#### ENTRIES SHOWN
****************

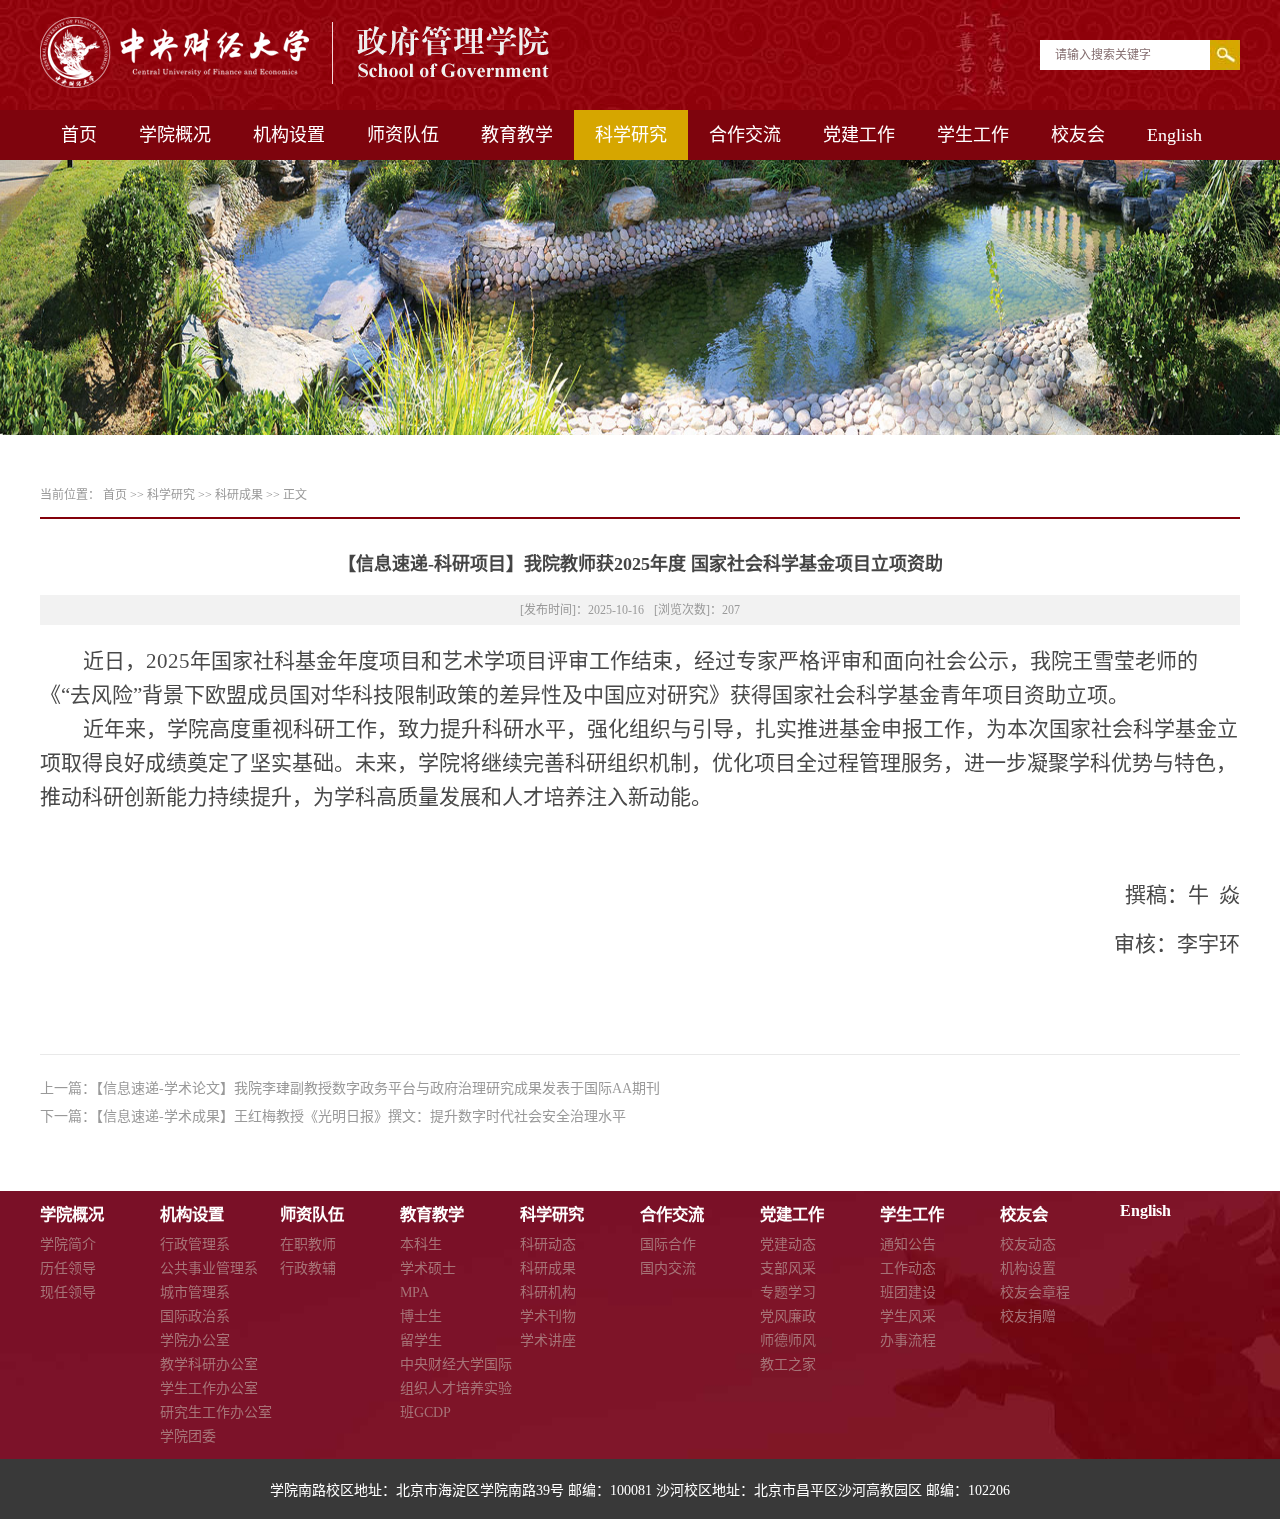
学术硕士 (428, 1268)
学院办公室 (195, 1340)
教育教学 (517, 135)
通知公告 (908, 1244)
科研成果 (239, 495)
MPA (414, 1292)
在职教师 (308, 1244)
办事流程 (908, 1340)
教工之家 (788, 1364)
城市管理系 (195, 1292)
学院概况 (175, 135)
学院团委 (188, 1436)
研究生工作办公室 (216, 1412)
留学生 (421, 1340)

****************

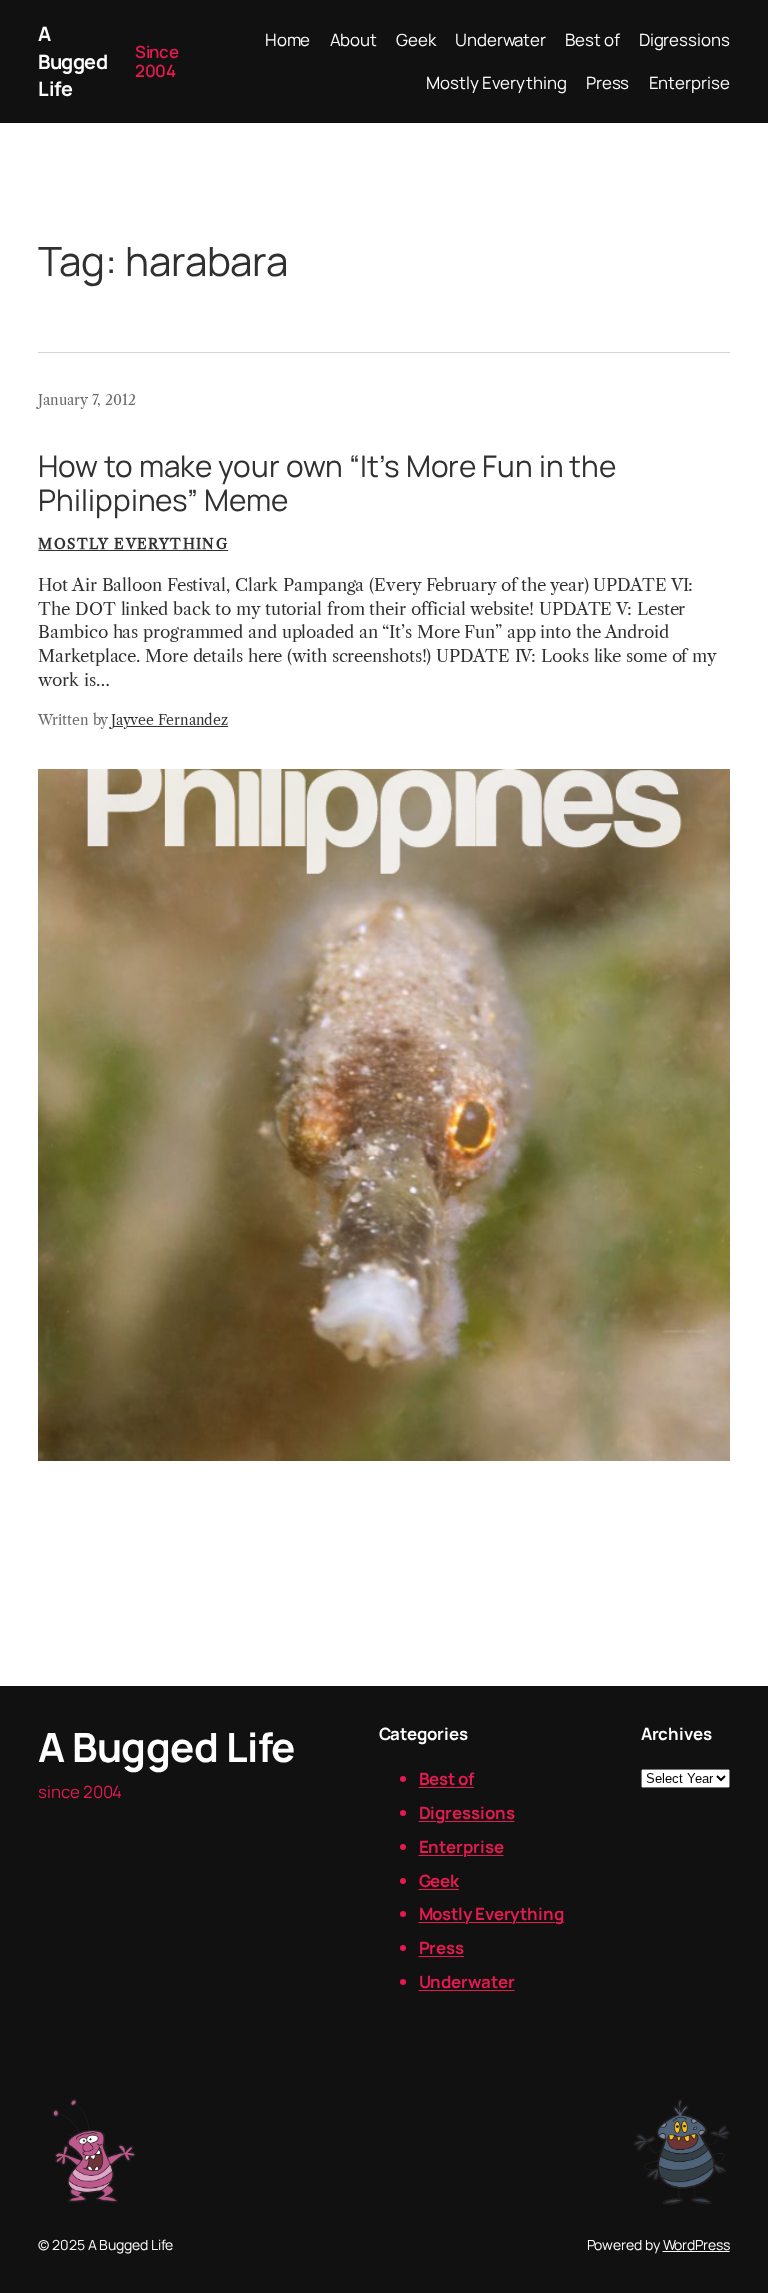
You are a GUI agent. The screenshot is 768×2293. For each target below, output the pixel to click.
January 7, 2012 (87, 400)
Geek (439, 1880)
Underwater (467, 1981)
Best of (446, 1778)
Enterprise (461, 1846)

****************

#### EXERCISE
All that is wanted is a faithful reproduction of the line above with "学术硕士 (428, 1268)", the line with "留学生 (421, 1340)", and every line in between.

#### EXERCISE OUTPUT
学术硕士 (428, 1268)
学院办公室 (195, 1340)
教育教学 (517, 135)
通知公告 (908, 1244)
科研成果 (239, 495)
MPA (414, 1292)
在职教师 (308, 1244)
办事流程 (908, 1340)
教工之家 (788, 1364)
城市管理系 (195, 1292)
学院概况 (175, 135)
学院团委 (188, 1436)
研究生工作办公室 (216, 1412)
留学生 (421, 1340)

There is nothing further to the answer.